» **Task directions**: Below is a listing from which only part is wanted; return exactly the lines from the one with "Blog (31, 2309)" up to and including the one with "La nostra storia (31, 2334)".

» **Input data**:
....................

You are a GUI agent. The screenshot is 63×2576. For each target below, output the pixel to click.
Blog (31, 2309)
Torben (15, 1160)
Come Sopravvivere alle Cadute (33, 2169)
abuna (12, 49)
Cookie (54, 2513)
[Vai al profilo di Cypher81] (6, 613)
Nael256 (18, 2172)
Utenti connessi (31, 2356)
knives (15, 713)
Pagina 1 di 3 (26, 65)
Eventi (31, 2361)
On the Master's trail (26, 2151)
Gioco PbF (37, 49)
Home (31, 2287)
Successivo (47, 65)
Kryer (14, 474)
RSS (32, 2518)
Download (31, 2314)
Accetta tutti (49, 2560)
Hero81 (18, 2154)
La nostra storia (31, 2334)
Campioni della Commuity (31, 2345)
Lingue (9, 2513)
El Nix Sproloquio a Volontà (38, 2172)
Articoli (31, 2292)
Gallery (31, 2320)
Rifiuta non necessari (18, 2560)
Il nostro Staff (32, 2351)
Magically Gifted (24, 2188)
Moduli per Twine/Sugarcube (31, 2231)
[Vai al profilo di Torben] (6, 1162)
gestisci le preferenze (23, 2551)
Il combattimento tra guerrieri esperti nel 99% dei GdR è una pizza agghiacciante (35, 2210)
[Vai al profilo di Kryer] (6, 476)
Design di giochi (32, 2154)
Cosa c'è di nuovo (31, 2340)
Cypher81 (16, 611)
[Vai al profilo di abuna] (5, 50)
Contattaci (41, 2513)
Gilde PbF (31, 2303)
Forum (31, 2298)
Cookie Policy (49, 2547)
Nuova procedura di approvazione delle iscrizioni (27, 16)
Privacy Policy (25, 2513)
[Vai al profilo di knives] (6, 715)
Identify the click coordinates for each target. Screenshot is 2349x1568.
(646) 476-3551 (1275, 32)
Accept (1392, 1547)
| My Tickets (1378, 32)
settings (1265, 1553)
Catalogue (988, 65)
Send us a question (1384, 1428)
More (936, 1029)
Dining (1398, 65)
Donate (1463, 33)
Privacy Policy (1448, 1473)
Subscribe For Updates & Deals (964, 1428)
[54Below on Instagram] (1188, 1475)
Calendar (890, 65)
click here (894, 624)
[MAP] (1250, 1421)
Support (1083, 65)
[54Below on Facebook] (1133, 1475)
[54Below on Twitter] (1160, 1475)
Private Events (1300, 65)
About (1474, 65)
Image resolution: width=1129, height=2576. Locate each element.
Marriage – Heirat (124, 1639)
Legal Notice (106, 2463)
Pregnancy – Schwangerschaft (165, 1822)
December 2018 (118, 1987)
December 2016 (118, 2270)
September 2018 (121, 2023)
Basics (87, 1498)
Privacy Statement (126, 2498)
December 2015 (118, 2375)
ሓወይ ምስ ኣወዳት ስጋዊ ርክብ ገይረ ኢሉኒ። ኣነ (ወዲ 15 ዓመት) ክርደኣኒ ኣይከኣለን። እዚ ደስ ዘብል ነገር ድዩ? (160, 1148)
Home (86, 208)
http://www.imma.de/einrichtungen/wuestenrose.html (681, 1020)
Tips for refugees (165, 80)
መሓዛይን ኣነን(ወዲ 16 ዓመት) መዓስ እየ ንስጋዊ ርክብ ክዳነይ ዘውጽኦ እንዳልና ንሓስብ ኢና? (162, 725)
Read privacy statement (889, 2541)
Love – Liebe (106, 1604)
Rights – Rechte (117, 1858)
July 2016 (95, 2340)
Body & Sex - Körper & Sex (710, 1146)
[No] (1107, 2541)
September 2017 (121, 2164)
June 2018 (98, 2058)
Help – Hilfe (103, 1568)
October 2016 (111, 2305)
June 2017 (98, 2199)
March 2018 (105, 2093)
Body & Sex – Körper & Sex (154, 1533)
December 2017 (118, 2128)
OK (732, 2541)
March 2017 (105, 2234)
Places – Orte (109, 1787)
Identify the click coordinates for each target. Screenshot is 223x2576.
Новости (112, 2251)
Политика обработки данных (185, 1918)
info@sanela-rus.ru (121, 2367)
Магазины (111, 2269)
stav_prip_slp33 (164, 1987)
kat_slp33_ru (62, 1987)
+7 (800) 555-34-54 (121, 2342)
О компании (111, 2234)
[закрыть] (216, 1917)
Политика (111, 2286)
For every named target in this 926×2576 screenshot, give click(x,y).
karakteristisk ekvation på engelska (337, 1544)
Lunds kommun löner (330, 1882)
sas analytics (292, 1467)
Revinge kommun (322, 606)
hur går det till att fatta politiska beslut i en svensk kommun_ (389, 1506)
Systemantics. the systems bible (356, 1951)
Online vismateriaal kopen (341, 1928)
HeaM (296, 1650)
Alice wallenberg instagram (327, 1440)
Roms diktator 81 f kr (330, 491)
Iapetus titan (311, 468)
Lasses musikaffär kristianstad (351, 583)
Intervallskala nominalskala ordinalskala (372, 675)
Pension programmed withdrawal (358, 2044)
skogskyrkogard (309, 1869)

....................

» **Solution below**:
Blog (31, 2309)
Torben (15, 1160)
Come Sopravvivere alle Cadute (33, 2169)
abuna (12, 49)
Cookie (54, 2513)
[Vai al profilo di Cypher81] (6, 613)
Nael256 (18, 2172)
Utenti connessi (31, 2356)
knives (15, 713)
Pagina 1 di 3 (26, 65)
Eventi (31, 2361)
On the Master's trail (26, 2151)
Gioco PbF (37, 49)
Home (31, 2287)
Successivo (47, 65)
Kryer (14, 474)
RSS (32, 2518)
Download (31, 2314)
Accetta tutti (49, 2560)
Hero81 (18, 2154)
La nostra storia (31, 2334)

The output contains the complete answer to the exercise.